● **Work instruction**: Your task is to set down the records below again, exactly.

##########

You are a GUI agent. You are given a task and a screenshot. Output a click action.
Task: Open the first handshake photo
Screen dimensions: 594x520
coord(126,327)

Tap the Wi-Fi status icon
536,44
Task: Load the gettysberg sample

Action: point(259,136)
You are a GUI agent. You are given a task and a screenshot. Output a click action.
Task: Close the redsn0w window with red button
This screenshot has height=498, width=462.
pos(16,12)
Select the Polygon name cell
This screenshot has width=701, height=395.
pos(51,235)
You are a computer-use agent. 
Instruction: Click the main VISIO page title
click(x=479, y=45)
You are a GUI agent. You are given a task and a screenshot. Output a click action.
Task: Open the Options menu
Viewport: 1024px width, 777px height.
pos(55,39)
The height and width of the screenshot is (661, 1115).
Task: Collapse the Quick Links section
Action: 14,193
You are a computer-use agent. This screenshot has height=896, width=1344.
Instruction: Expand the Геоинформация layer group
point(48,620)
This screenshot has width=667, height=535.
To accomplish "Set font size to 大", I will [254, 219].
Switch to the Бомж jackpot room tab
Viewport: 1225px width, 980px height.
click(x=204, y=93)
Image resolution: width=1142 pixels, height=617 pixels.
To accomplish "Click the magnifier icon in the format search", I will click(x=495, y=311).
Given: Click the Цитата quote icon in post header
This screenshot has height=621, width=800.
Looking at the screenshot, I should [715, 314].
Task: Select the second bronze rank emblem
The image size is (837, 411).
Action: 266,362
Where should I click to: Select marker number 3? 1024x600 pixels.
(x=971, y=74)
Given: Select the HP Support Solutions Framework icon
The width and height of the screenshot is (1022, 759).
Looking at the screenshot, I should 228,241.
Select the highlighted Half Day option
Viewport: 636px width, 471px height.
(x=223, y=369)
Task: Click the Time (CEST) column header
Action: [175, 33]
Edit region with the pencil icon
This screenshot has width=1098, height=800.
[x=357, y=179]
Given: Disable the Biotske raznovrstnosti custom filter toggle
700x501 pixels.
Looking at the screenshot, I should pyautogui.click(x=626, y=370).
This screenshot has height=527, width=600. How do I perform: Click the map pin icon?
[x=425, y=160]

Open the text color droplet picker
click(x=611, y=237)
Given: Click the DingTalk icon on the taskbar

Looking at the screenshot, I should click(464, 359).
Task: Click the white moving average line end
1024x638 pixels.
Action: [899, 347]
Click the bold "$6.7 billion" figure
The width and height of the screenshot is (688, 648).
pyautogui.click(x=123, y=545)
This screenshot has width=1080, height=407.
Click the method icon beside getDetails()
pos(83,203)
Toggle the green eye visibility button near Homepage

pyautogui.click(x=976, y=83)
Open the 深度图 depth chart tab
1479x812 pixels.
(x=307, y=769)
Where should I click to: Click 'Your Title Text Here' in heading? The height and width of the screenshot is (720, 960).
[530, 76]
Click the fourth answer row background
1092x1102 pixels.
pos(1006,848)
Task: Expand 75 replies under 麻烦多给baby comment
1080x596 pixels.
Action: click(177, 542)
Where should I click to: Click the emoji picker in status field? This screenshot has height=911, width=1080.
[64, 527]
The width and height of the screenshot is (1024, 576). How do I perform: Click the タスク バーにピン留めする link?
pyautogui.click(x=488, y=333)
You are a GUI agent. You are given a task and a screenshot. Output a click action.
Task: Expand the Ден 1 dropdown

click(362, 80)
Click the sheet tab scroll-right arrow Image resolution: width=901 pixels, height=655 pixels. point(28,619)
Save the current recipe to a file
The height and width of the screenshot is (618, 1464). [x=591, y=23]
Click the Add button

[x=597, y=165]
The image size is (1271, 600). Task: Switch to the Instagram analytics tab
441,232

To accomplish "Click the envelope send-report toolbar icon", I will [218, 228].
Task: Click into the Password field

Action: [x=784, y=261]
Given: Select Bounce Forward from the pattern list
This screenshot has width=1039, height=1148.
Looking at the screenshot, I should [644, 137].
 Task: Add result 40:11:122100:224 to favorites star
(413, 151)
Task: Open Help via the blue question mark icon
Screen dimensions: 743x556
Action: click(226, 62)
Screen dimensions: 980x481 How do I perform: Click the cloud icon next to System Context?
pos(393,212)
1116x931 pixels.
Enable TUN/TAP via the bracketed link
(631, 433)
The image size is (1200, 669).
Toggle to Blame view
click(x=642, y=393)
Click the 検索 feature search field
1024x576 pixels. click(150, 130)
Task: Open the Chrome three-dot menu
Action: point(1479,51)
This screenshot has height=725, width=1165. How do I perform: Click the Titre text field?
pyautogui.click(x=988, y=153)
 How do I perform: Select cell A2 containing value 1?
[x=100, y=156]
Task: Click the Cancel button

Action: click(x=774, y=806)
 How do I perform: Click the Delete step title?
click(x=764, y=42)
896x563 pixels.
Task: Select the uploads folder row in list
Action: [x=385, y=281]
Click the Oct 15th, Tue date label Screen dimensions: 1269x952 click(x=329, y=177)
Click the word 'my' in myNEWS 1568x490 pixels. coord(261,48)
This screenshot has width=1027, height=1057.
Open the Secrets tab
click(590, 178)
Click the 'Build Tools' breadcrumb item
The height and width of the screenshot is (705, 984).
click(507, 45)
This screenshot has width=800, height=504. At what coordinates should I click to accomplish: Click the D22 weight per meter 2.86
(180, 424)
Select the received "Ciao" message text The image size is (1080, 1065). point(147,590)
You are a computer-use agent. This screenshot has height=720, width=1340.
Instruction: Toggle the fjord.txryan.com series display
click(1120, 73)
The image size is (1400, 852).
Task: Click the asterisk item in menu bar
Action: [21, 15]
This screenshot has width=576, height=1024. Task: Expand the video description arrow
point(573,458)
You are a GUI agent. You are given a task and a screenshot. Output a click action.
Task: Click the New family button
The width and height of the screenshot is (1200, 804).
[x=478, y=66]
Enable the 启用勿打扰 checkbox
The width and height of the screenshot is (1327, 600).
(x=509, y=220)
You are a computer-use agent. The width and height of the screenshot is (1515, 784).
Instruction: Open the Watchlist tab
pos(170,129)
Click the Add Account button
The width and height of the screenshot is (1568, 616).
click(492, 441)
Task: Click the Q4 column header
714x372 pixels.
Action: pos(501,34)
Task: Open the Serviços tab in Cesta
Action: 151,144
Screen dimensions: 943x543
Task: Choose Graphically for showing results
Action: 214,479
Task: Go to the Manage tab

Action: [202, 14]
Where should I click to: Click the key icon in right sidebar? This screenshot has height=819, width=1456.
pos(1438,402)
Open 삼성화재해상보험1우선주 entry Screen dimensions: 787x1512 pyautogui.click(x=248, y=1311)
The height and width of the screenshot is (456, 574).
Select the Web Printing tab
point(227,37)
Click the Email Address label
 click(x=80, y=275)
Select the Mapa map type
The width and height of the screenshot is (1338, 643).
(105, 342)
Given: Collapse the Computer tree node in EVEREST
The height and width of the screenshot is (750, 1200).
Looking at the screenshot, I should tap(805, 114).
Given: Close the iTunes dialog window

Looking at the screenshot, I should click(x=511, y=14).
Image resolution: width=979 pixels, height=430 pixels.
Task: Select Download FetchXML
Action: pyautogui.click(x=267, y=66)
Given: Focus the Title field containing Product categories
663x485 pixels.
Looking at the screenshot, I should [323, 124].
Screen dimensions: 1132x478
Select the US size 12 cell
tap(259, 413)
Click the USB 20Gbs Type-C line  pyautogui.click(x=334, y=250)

##########

● **Exercise response**:
You are a GUI agent. You are given a task and a screenshot. Output a click action.
Task: Open the first handshake photo
Screen dimensions: 594x520
coord(126,327)

Tap the Wi-Fi status icon
536,44
Task: Load the gettysberg sample

Action: point(259,136)
You are a GUI agent. You are given a task and a screenshot. Output a click action.
Task: Close the redsn0w window with red button
This screenshot has height=498, width=462.
pos(16,12)
Select the Polygon name cell
This screenshot has width=701, height=395.
pos(51,235)
You are a computer-use agent. 
Instruction: Click the main VISIO page title
click(x=479, y=45)
You are a GUI agent. You are given a task and a screenshot. Output a click action.
Task: Open the Options menu
Viewport: 1024px width, 777px height.
pos(55,39)
The height and width of the screenshot is (661, 1115).
Task: Collapse the Quick Links section
Action: 14,193
You are a computer-use agent. This screenshot has height=896, width=1344.
Instruction: Expand the Геоинформация layer group
point(48,620)
This screenshot has width=667, height=535.
To accomplish "Set font size to 大", I will [254, 219].
Switch to the Бомж jackpot room tab
Viewport: 1225px width, 980px height.
click(x=204, y=93)
Image resolution: width=1142 pixels, height=617 pixels.
To accomplish "Click the magnifier icon in the format search", I will click(x=495, y=311).
Given: Click the Цитата quote icon in post header
This screenshot has height=621, width=800.
Looking at the screenshot, I should [715, 314].
Task: Select the second bronze rank emblem
The image size is (837, 411).
Action: 266,362
Where should I click to: Select marker number 3? 1024x600 pixels.
(x=971, y=74)
Given: Select the HP Support Solutions Framework icon
The width and height of the screenshot is (1022, 759).
Looking at the screenshot, I should 228,241.
Select the highlighted Half Day option
Viewport: 636px width, 471px height.
(x=223, y=369)
Task: Click the Time (CEST) column header
Action: [175, 33]
Edit region with the pencil icon
This screenshot has width=1098, height=800.
[x=357, y=179]
Given: Disable the Biotske raznovrstnosti custom filter toggle
700x501 pixels.
Looking at the screenshot, I should pyautogui.click(x=626, y=370).
This screenshot has height=527, width=600. How do I perform: Click the map pin icon?
[x=425, y=160]

Open the text color droplet picker
click(x=611, y=237)
Given: Click the DingTalk icon on the taskbar

Looking at the screenshot, I should click(464, 359).
Task: Click the white moving average line end
1024x638 pixels.
Action: [899, 347]
Click the bold "$6.7 billion" figure
The width and height of the screenshot is (688, 648).
pyautogui.click(x=123, y=545)
This screenshot has width=1080, height=407.
Click the method icon beside getDetails()
pos(83,203)
Toggle the green eye visibility button near Homepage

pyautogui.click(x=976, y=83)
Open the 深度图 depth chart tab
1479x812 pixels.
(x=307, y=769)
Where should I click to: Click 'Your Title Text Here' in heading? The height and width of the screenshot is (720, 960).
[530, 76]
Click the fourth answer row background
1092x1102 pixels.
pos(1006,848)
Task: Expand 75 replies under 麻烦多给baby comment
1080x596 pixels.
Action: click(177, 542)
Where should I click to: Click the emoji picker in status field? This screenshot has height=911, width=1080.
[64, 527]
The width and height of the screenshot is (1024, 576). How do I perform: Click the タスク バーにピン留めする link?
pyautogui.click(x=488, y=333)
You are a GUI agent. You are given a task and a screenshot. Output a click action.
Task: Expand the Ден 1 dropdown

click(362, 80)
Click the sheet tab scroll-right arrow Image resolution: width=901 pixels, height=655 pixels. point(28,619)
Save the current recipe to a file
The height and width of the screenshot is (618, 1464). [x=591, y=23]
Click the Add button

[x=597, y=165]
The image size is (1271, 600). Task: Switch to the Instagram analytics tab
441,232

To accomplish "Click the envelope send-report toolbar icon", I will [218, 228].
Task: Click into the Password field

Action: [x=784, y=261]
Given: Select Bounce Forward from the pattern list
This screenshot has width=1039, height=1148.
Looking at the screenshot, I should [644, 137].
 Task: Add result 40:11:122100:224 to favorites star
(413, 151)
Task: Open Help via the blue question mark icon
Screen dimensions: 743x556
Action: click(226, 62)
Screen dimensions: 980x481 How do I perform: Click the cloud icon next to System Context?
pos(393,212)
1116x931 pixels.
Enable TUN/TAP via the bracketed link
(631, 433)
The image size is (1200, 669).
Toggle to Blame view
click(x=642, y=393)
Click the 検索 feature search field
1024x576 pixels. click(150, 130)
Task: Open the Chrome three-dot menu
Action: point(1479,51)
This screenshot has height=725, width=1165. How do I perform: Click the Titre text field?
pyautogui.click(x=988, y=153)
 How do I perform: Select cell A2 containing value 1?
[x=100, y=156]
Task: Click the Cancel button

Action: click(x=774, y=806)
 How do I perform: Click the Delete step title?
click(x=764, y=42)
896x563 pixels.
Task: Select the uploads folder row in list
Action: [x=385, y=281]
Click the Oct 15th, Tue date label Screen dimensions: 1269x952 click(x=329, y=177)
Click the word 'my' in myNEWS 1568x490 pixels. coord(261,48)
This screenshot has width=1027, height=1057.
Open the Secrets tab
click(590, 178)
Click the 'Build Tools' breadcrumb item
The height and width of the screenshot is (705, 984).
click(507, 45)
This screenshot has width=800, height=504. At what coordinates should I click to accomplish: Click the D22 weight per meter 2.86
(180, 424)
Select the received "Ciao" message text The image size is (1080, 1065). point(147,590)
You are a computer-use agent. This screenshot has height=720, width=1340.
Instruction: Toggle the fjord.txryan.com series display
click(1120, 73)
The image size is (1400, 852).
Task: Click the asterisk item in menu bar
Action: [21, 15]
This screenshot has width=576, height=1024. Task: Expand the video description arrow
point(573,458)
You are a GUI agent. You are given a task and a screenshot. Output a click action.
Task: Click the New family button
The width and height of the screenshot is (1200, 804).
[x=478, y=66]
Enable the 启用勿打扰 checkbox
The width and height of the screenshot is (1327, 600).
(x=509, y=220)
You are a computer-use agent. The width and height of the screenshot is (1515, 784).
Instruction: Open the Watchlist tab
pos(170,129)
Click the Add Account button
The width and height of the screenshot is (1568, 616).
click(492, 441)
Task: Click the Q4 column header
714x372 pixels.
Action: pos(501,34)
Task: Open the Serviços tab in Cesta
Action: 151,144
Screen dimensions: 943x543
Task: Choose Graphically for showing results
Action: 214,479
Task: Go to the Manage tab

Action: [202, 14]
Where should I click to: Click the key icon in right sidebar? This screenshot has height=819, width=1456.
pos(1438,402)
Open 삼성화재해상보험1우선주 entry Screen dimensions: 787x1512 pyautogui.click(x=248, y=1311)
The height and width of the screenshot is (456, 574).
Select the Web Printing tab
point(227,37)
Click the Email Address label
 click(x=80, y=275)
Select the Mapa map type
The width and height of the screenshot is (1338, 643).
(105, 342)
Given: Collapse the Computer tree node in EVEREST
The height and width of the screenshot is (750, 1200).
Looking at the screenshot, I should tap(805, 114).
Given: Close the iTunes dialog window

Looking at the screenshot, I should click(x=511, y=14).
Image resolution: width=979 pixels, height=430 pixels.
Task: Select Download FetchXML
Action: pyautogui.click(x=267, y=66)
Given: Focus the Title field containing Product categories
663x485 pixels.
Looking at the screenshot, I should [323, 124].
Screen dimensions: 1132x478
Select the US size 12 cell
tap(259, 413)
Click the USB 20Gbs Type-C line  pyautogui.click(x=334, y=250)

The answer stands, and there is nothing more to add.